### THE REQUEST
In the records below, start with the line containing "The width and height of the screenshot is (1020, 638)." and continue through the line containing "tap(709, 850)". Give those lines as a JSON list of strings, one string per line, with blank lines left out.

[Stored entries]
▬▬▬▬▬▬

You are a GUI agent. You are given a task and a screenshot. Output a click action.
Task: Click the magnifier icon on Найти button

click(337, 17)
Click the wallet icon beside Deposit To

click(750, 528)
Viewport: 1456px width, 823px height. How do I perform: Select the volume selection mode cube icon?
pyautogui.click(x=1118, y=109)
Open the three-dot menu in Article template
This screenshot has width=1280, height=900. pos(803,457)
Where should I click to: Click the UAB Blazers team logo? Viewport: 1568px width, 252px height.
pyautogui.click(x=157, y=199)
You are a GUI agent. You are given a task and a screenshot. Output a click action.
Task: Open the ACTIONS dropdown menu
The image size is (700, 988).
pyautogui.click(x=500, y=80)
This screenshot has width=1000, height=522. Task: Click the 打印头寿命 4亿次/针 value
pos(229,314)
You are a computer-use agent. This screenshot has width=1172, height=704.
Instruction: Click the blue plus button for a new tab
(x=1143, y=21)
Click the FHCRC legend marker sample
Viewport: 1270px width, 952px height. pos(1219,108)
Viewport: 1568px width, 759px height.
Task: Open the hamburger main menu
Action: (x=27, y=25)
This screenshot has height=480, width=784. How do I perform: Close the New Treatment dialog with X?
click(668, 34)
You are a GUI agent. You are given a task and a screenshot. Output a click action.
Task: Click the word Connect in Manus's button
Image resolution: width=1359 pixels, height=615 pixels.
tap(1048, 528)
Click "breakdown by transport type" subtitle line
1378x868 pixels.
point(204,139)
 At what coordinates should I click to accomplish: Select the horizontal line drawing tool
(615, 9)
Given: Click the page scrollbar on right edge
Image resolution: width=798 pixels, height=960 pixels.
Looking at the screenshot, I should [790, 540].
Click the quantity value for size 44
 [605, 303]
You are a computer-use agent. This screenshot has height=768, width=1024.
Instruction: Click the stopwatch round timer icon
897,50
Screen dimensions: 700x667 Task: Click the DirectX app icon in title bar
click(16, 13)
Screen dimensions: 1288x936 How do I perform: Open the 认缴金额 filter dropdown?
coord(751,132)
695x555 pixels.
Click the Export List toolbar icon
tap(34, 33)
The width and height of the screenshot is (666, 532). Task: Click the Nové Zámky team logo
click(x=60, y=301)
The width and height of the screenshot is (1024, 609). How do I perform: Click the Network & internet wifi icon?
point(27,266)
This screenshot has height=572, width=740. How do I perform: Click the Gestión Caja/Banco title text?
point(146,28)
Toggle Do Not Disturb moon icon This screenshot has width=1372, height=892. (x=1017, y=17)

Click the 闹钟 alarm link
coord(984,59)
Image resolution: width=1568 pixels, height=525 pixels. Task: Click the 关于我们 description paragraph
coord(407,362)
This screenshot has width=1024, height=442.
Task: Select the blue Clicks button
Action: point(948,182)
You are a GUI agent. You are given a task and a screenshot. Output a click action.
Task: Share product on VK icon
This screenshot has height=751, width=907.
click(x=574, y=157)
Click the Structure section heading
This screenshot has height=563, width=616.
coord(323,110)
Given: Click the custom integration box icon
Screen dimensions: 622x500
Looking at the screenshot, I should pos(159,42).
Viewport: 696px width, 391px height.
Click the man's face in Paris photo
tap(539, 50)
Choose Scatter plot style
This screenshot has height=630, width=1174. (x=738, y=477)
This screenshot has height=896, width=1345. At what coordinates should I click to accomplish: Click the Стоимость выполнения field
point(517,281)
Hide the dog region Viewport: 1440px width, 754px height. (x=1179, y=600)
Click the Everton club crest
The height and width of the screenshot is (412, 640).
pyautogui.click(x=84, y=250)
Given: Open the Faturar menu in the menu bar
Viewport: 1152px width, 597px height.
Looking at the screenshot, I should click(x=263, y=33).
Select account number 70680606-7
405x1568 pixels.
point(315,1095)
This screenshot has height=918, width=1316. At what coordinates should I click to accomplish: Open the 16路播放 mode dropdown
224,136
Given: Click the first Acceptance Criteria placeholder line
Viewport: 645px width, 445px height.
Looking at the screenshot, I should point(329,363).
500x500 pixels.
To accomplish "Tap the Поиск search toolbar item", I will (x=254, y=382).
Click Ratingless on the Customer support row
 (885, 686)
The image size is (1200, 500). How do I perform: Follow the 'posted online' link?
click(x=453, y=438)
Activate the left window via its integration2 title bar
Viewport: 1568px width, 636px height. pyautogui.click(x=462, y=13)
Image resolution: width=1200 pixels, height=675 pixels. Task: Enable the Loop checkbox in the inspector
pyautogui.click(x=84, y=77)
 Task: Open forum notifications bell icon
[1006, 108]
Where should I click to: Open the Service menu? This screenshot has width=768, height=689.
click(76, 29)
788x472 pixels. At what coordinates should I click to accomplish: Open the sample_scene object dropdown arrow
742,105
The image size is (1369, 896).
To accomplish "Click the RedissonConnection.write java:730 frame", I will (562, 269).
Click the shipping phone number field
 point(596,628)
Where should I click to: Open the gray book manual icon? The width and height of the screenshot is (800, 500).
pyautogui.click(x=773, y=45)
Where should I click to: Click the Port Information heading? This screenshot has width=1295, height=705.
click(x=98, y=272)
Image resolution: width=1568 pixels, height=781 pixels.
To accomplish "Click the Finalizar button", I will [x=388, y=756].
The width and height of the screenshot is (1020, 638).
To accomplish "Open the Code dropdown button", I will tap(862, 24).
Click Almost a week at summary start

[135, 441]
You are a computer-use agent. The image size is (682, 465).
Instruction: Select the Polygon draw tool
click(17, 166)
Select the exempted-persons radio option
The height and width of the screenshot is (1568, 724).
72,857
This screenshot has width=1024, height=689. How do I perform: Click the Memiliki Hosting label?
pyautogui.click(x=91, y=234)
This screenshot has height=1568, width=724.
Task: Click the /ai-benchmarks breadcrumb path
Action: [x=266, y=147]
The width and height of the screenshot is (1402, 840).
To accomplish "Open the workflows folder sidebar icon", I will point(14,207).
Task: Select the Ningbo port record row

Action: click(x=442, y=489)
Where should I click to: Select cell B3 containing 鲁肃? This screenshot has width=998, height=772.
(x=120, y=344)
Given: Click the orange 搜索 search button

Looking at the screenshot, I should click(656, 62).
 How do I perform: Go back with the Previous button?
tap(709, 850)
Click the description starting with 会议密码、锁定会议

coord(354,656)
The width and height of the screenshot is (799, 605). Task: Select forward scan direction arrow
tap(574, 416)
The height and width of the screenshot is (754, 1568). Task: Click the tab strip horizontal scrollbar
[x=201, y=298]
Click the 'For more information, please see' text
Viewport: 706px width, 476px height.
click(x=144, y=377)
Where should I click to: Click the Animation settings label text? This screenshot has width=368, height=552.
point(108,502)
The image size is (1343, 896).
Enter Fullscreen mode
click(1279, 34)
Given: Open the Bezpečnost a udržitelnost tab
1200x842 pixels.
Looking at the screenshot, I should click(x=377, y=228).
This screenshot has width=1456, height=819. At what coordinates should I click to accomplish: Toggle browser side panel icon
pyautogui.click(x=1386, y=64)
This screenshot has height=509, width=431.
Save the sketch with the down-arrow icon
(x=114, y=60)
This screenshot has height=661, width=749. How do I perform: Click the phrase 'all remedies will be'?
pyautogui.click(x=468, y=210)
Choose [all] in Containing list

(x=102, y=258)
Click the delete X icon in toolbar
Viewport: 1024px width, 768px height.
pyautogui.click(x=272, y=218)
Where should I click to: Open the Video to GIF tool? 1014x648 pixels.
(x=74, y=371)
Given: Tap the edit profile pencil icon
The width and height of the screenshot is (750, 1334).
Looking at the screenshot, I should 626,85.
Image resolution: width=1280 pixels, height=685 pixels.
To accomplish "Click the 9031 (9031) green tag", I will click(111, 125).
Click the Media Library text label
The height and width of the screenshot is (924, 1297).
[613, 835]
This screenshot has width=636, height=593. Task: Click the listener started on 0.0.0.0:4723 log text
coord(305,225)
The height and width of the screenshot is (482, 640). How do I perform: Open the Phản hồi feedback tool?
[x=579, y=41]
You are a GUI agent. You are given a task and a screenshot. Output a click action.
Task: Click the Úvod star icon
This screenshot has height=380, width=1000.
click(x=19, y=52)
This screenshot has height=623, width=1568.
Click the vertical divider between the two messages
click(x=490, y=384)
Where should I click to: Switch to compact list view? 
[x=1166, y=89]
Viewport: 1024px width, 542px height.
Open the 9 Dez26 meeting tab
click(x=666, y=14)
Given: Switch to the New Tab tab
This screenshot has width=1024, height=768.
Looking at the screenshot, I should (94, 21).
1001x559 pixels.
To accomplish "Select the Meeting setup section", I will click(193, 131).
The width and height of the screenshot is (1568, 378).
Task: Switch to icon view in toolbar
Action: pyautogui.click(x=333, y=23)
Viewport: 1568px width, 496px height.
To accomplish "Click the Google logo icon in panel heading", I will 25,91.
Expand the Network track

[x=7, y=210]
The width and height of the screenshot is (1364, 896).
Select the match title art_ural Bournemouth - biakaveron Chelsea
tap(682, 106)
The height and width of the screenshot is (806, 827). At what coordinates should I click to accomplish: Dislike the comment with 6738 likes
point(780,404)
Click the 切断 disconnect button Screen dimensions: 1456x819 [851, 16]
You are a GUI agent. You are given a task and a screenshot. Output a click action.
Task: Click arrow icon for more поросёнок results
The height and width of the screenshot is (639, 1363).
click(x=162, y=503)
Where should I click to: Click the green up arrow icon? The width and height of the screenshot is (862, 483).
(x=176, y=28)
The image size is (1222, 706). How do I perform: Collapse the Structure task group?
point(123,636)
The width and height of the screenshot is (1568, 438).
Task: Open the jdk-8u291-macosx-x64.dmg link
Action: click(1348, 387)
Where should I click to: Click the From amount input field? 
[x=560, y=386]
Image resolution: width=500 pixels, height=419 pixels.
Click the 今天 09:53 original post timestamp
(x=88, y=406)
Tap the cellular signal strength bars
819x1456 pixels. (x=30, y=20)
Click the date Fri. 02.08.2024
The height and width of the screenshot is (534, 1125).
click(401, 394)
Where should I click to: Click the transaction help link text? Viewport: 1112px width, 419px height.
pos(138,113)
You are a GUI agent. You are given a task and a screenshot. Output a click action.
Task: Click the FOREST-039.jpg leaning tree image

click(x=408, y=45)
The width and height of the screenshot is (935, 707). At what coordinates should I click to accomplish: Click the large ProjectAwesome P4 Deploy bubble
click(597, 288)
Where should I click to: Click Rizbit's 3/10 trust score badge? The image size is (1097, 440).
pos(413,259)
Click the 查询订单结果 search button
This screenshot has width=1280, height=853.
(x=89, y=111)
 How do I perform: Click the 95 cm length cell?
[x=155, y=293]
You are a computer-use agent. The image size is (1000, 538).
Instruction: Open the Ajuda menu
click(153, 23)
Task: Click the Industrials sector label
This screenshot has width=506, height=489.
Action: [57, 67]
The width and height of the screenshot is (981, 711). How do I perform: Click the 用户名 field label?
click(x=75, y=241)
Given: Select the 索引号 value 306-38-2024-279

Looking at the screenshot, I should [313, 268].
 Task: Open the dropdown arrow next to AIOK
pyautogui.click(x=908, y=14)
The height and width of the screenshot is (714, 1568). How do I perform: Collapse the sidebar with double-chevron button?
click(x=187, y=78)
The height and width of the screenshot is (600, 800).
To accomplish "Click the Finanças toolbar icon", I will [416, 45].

▬▬▬▬▬▬

### RESULT
[
  "The width and height of the screenshot is (1020, 638).",
  "To accomplish \"Open the Code dropdown button\", I will tap(862, 24).",
  "Click Almost a week at summary start",
  "[135, 441]",
  "You are a computer-use agent. The image size is (682, 465).",
  "Instruction: Select the Polygon draw tool",
  "click(17, 166)",
  "Select the exempted-persons radio option",
  "The height and width of the screenshot is (1568, 724).",
  "72,857",
  "This screenshot has width=1024, height=689. How do I perform: Click the Memiliki Hosting label?",
  "pyautogui.click(x=91, y=234)",
  "This screenshot has height=1568, width=724.",
  "Task: Click the /ai-benchmarks breadcrumb path",
  "Action: [x=266, y=147]",
  "The width and height of the screenshot is (1402, 840).",
  "To accomplish \"Open the workflows folder sidebar icon\", I will point(14,207).",
  "Task: Select the Ningbo port record row",
  "Action: click(x=442, y=489)",
  "Where should I click to: Select cell B3 containing 鲁肃? This screenshot has width=998, height=772.",
  "(x=120, y=344)",
  "Given: Click the orange 搜索 search button",
  "Looking at the screenshot, I should click(656, 62).",
  " How do I perform: Go back with the Previous button?",
  "tap(709, 850)"
]